Familien Picknickdecken, Sonnenschirme und Strandmuscheln im Freibad sind das sichere Erkennungszeichen von Familien. Ein Wohnzimmer im Freien, zwei mal zwei Meter groß, manchmal auch größer. Sophie Mahmood-Schafferhans und ihre Freundin Sandy Grande haben es sich auf kuscheligen Decken gemütlich gemacht. Mit dabei ihre beiden Kinder Mina und Leroy, zehn und neun Monate alt. Für die Kleinen ist es der erste Besuch im Freibad – mit der Demokratie kann man nicht früh genug beginnen. Genauso wie mit Babybecken, Fontänen, Wasserspielen und einem Spielplatz und jeder Menge kühlem Sand, der kitzelnd zwischen kleinen Kinderfingern hindurchrieselt. Einziger Wermutstropfen: Die Väter können den Erstkontakt ihrer Kinder mit neuem Terrain nicht erleben, sie müssen arbeiten.

Paare Die Arbeit hinter sich, das kühle Becken vor sich und den Partner an ihrer Seite haben Kristin Reißner und Dominik Hillner. Die Auszubildenden haben sich bewusst im Freibad verabredet, nach einem langen, anstrengenden Tag wollen sie gemeinsam ihre Freizeit verbringen. Das junge Paar – sie 17, er 22 – erbringt den Beweis, dass im Freibad nicht nur zarte Bande geknüpft, sondern auch weitergeflochten werden – bei einem Stück Wassermelone, einem Abendsnack vom Kiosk oder in der Sonne liegend, das junge, sommerfrische Leben genießend.
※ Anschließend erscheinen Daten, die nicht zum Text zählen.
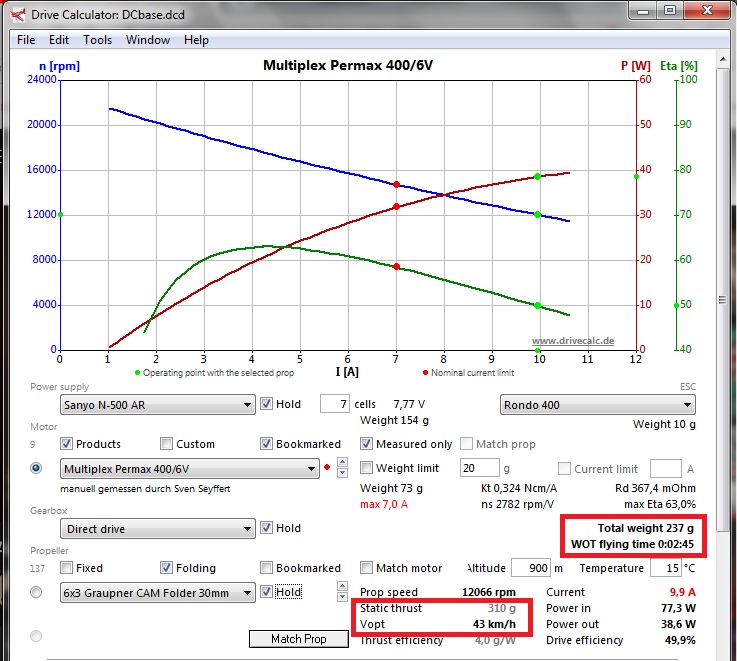Open the Help menu

click(x=196, y=40)
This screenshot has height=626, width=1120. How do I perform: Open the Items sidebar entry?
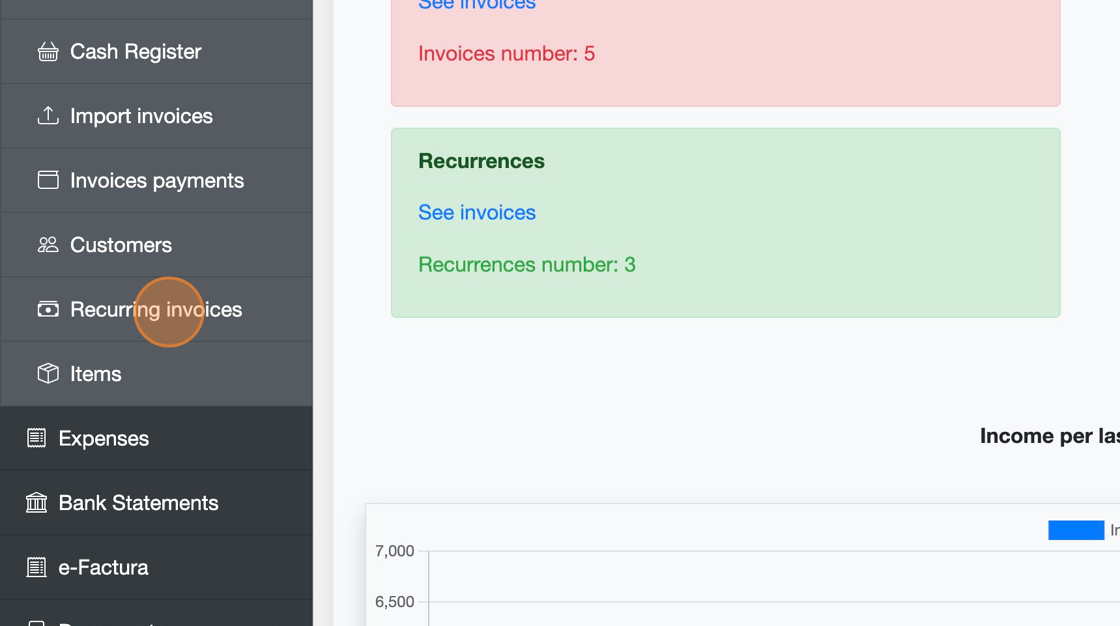click(96, 374)
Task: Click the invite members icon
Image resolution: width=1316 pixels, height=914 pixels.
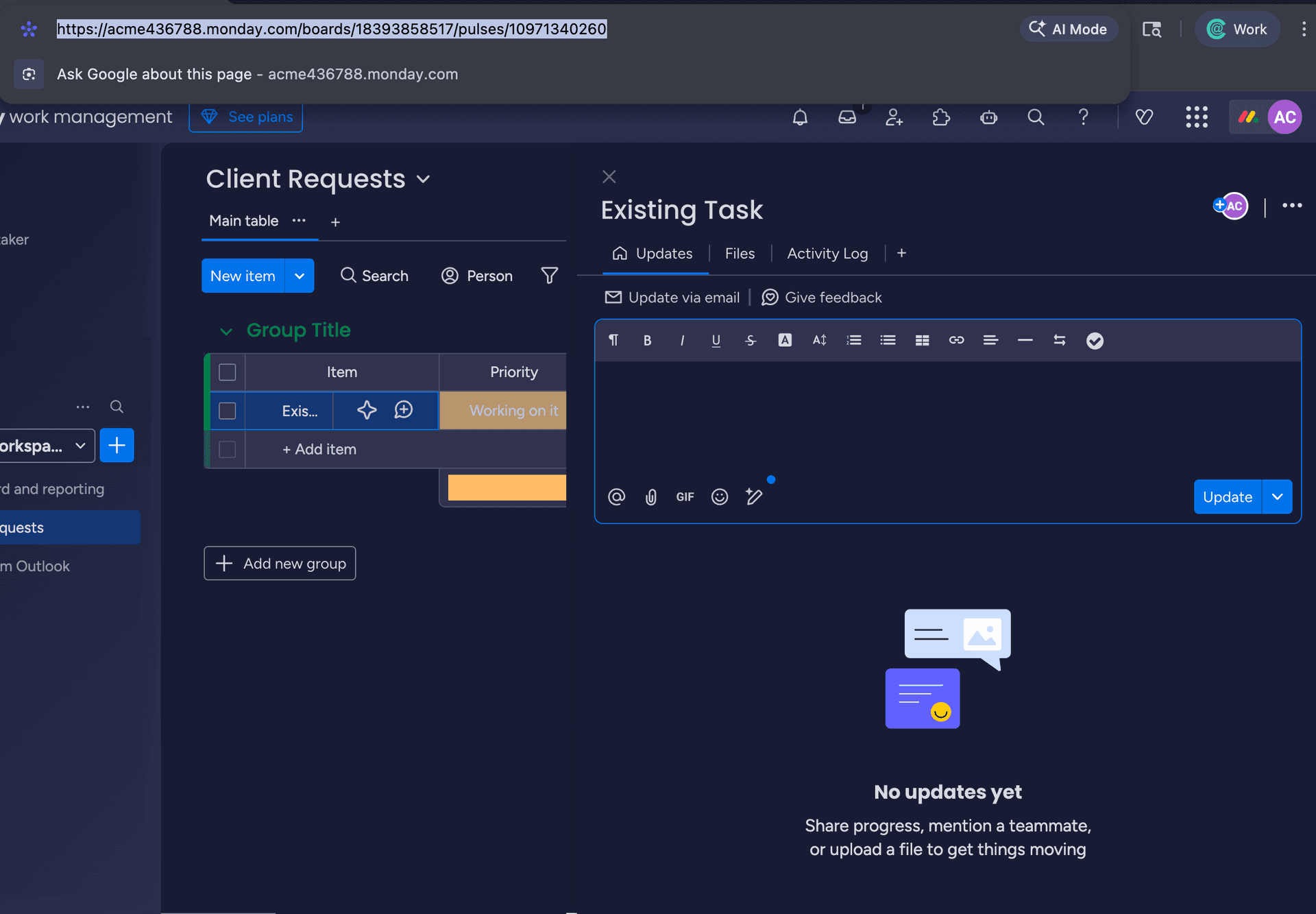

Abendschwimmer Angelika und Gerhard Heimisch haben das Brandlbad neu entdeckt. Zuletzt waren sie vor 15 Jahren hier, damals waren ihre Kinder noch klein. In diesem Jahr sind sie schon zum zwölften Mal hier. Immer zweieinhalb Stunden vor Schluss – ab dann wird der Eintritt günstiger – und immer nach dem gleichen Schema: Schwimmen, Sonnen und ab nach Hause. Die familiäre Atmosphäre, die grüßenden Bademeister und das abgesperrte Sportbecken, in dem sie in Ruhe ihre Bahnen ziehen können, hat ihre Liebe zum Freibad wieder aufleben lassen.

Sportler Ein Freibad ist immer auch ein wenig Laufsteg, Partnerbörse und Boulevard der Eitelkeiten, vor allem bei jüngeren Besuchern. Sehen und gesehen werden eben. Mädels tragen gerne die neueste Bademode spazieren, Jungs ihre Muskeln. Auch wenn sie es nicht darauf anlegen, ernten den ein oder anderen Blick auch Stephan Pils, Daniel Hutter, Michael Habermayr und Daniel Jester. Die vier Freunde kennen sich vom Fußball und bleiben auch im Freibad durch und durch Sportler: Sie trifft man beim Schwimmen, Tischtennisspielen oder auf dem Beach-Volleyballfeld. Oder nach einem Tag im Freibad im Biergarten. Noch so symbolischer Ort. Aber das ist ein anderes Thema.